Data supplied:

┌──

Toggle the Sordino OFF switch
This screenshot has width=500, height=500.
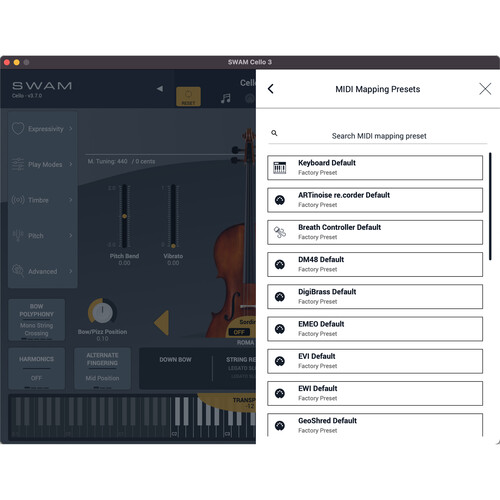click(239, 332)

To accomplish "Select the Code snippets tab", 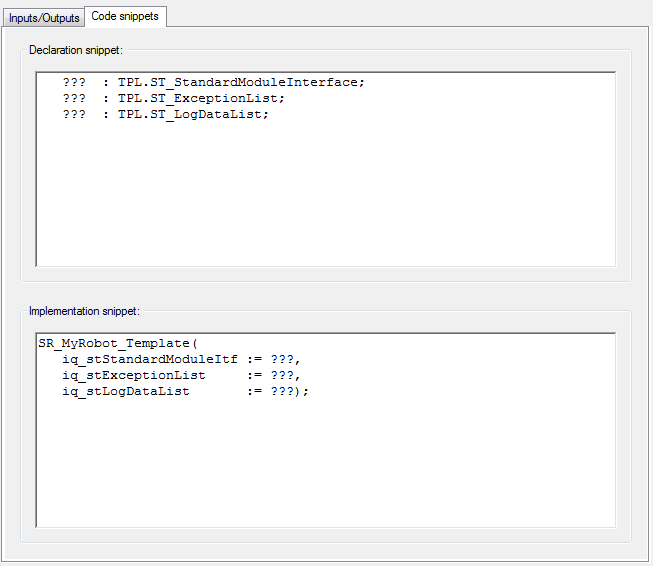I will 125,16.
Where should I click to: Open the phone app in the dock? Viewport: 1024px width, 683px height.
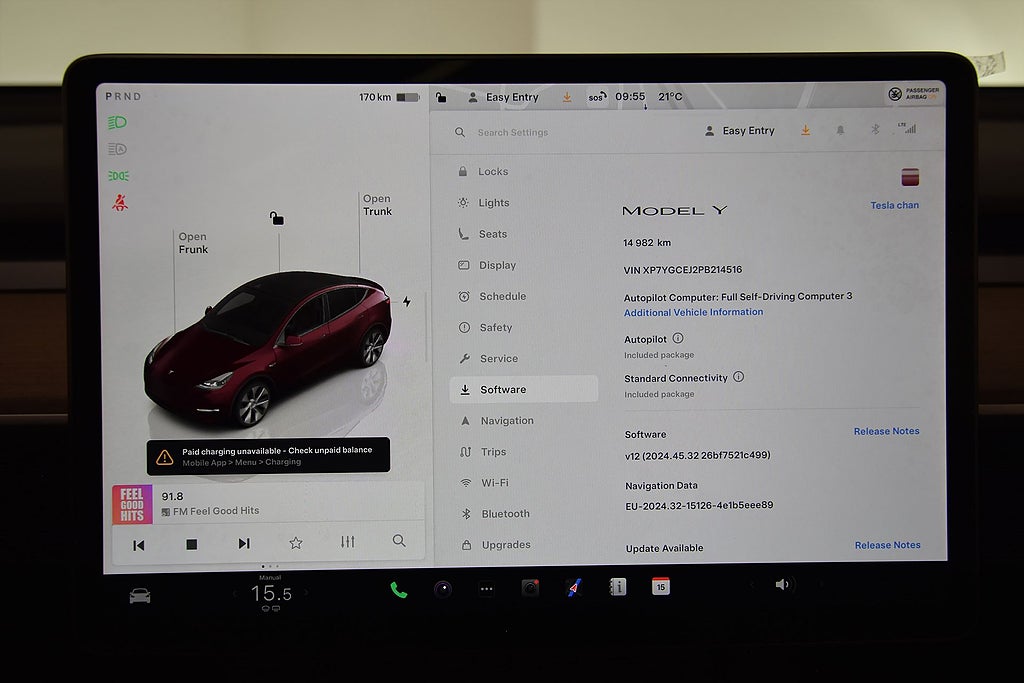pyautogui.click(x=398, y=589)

└──
┌──

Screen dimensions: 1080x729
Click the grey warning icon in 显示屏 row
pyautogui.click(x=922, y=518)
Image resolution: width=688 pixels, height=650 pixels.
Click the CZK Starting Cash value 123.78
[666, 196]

└──
┌──

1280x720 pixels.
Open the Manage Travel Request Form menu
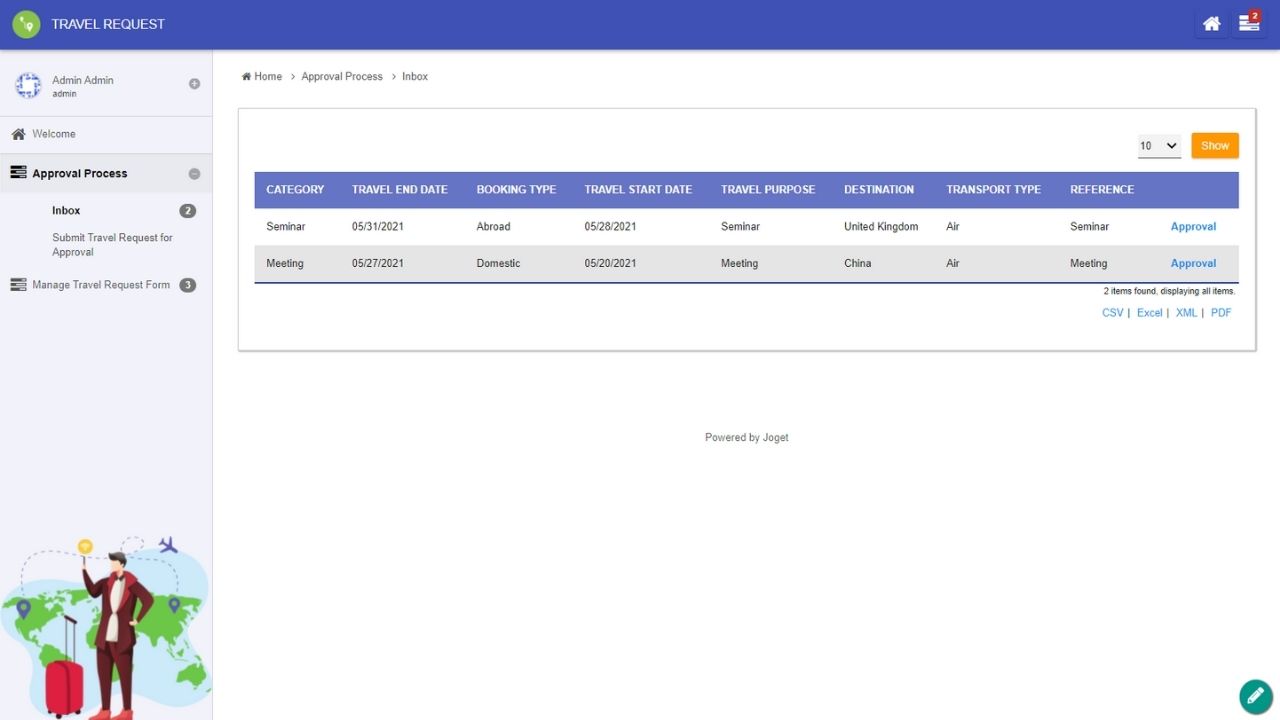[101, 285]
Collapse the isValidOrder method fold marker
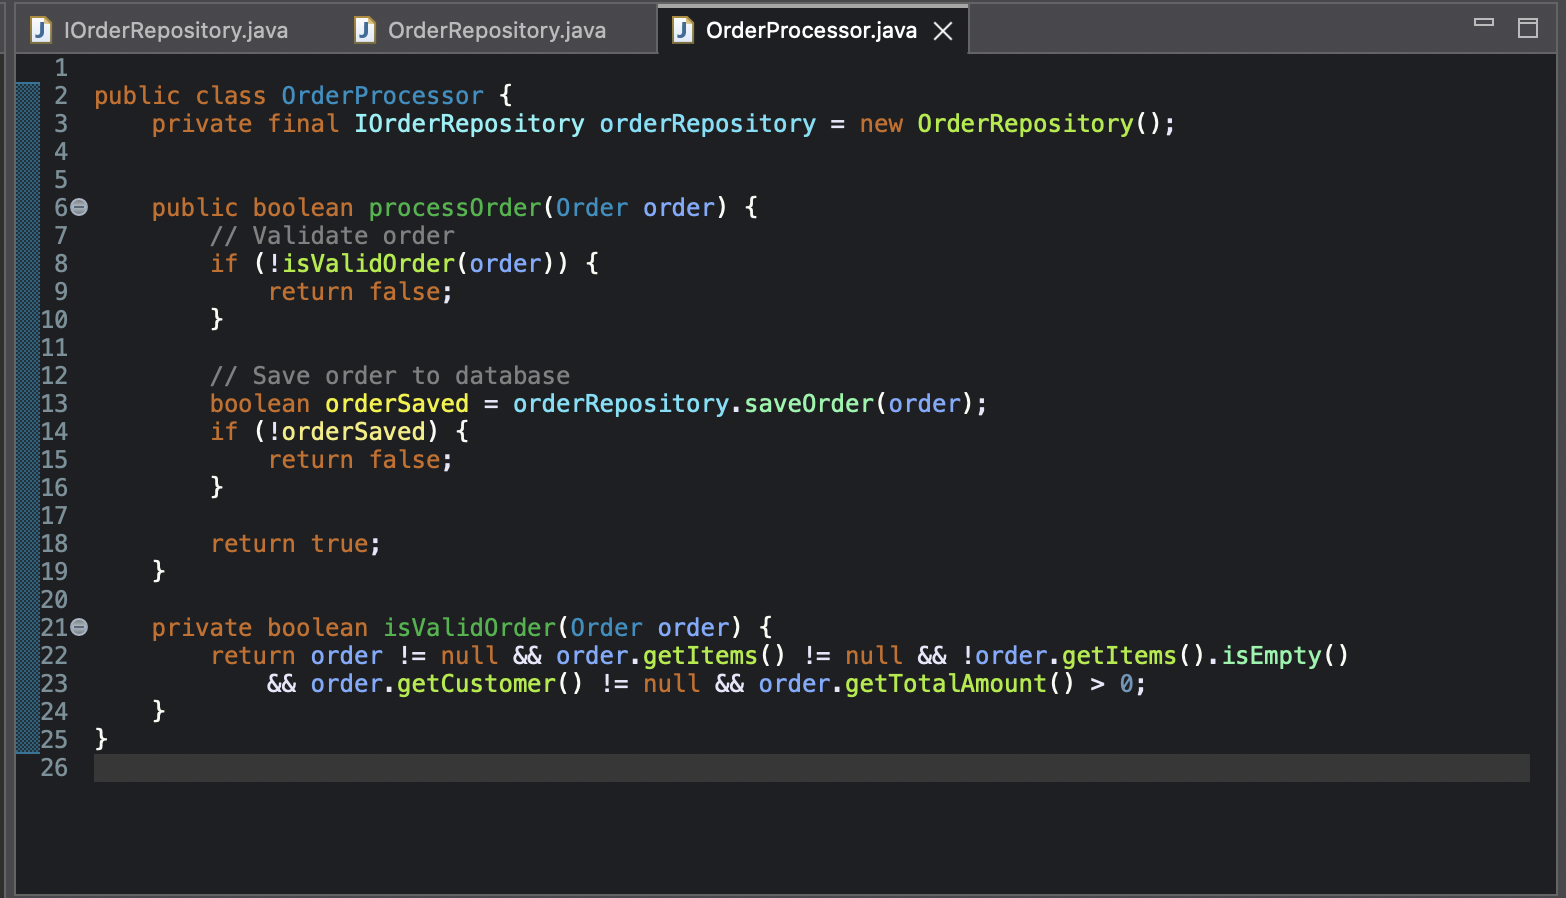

└──

Task details:
Which lines of the listing contain the string "pixels"? Copy every one of them.

Answer for the task:
Image resolution: width=688 pixels, height=650 pixels.
1280x720 pixels.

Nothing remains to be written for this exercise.